Available data section start
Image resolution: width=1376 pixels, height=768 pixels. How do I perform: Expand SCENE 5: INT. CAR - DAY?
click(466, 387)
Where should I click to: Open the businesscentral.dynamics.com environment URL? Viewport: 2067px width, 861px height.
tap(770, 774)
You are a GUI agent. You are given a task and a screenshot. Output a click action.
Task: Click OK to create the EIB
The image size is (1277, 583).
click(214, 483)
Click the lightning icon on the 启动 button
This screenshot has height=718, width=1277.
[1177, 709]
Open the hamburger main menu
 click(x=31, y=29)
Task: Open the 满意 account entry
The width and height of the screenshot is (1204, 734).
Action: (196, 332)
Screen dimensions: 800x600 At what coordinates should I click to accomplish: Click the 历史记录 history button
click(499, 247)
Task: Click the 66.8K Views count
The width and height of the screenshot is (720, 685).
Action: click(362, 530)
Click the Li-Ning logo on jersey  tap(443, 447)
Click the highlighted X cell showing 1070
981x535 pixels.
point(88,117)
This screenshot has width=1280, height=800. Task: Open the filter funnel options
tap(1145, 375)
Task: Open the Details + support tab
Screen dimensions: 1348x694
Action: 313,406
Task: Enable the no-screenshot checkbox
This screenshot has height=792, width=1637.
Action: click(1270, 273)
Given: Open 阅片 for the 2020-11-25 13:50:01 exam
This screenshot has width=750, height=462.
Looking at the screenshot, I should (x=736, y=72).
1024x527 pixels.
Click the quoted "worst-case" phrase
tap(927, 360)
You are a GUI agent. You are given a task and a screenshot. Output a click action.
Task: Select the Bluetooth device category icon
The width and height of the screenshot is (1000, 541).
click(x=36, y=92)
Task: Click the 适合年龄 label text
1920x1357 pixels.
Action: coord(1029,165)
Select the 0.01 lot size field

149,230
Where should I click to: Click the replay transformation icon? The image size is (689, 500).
Available data section end
Each line above must be reproduced exactly.

Result.
Image resolution: width=1376 pixels, height=768 pixels. How do I perform: Expand SCENE 5: INT. CAR - DAY?
click(466, 387)
Where should I click to: Open the businesscentral.dynamics.com environment URL? Viewport: 2067px width, 861px height.
tap(770, 774)
You are a GUI agent. You are given a task and a screenshot. Output a click action.
Task: Click OK to create the EIB
The image size is (1277, 583).
click(214, 483)
Click the lightning icon on the 启动 button
This screenshot has height=718, width=1277.
[1177, 709]
Open the hamburger main menu
 click(x=31, y=29)
Task: Open the 满意 account entry
The width and height of the screenshot is (1204, 734).
Action: (196, 332)
Screen dimensions: 800x600 At what coordinates should I click to accomplish: Click the 历史记录 history button
click(499, 247)
Task: Click the 66.8K Views count
The width and height of the screenshot is (720, 685).
Action: click(362, 530)
Click the Li-Ning logo on jersey  tap(443, 447)
Click the highlighted X cell showing 1070
981x535 pixels.
point(88,117)
This screenshot has width=1280, height=800. Task: Open the filter funnel options
tap(1145, 375)
Task: Open the Details + support tab
Screen dimensions: 1348x694
Action: 313,406
Task: Enable the no-screenshot checkbox
This screenshot has height=792, width=1637.
Action: click(1270, 273)
Given: Open 阅片 for the 2020-11-25 13:50:01 exam
This screenshot has width=750, height=462.
Looking at the screenshot, I should (x=736, y=72).
1024x527 pixels.
Click the quoted "worst-case" phrase
tap(927, 360)
You are a GUI agent. You are given a task and a screenshot. Output a click action.
Task: Select the Bluetooth device category icon
The width and height of the screenshot is (1000, 541).
click(x=36, y=92)
Task: Click the 适合年龄 label text
1920x1357 pixels.
Action: coord(1029,165)
Select the 0.01 lot size field

149,230
Where should I click to: Click the replay transformation icon? The image size is (689, 500).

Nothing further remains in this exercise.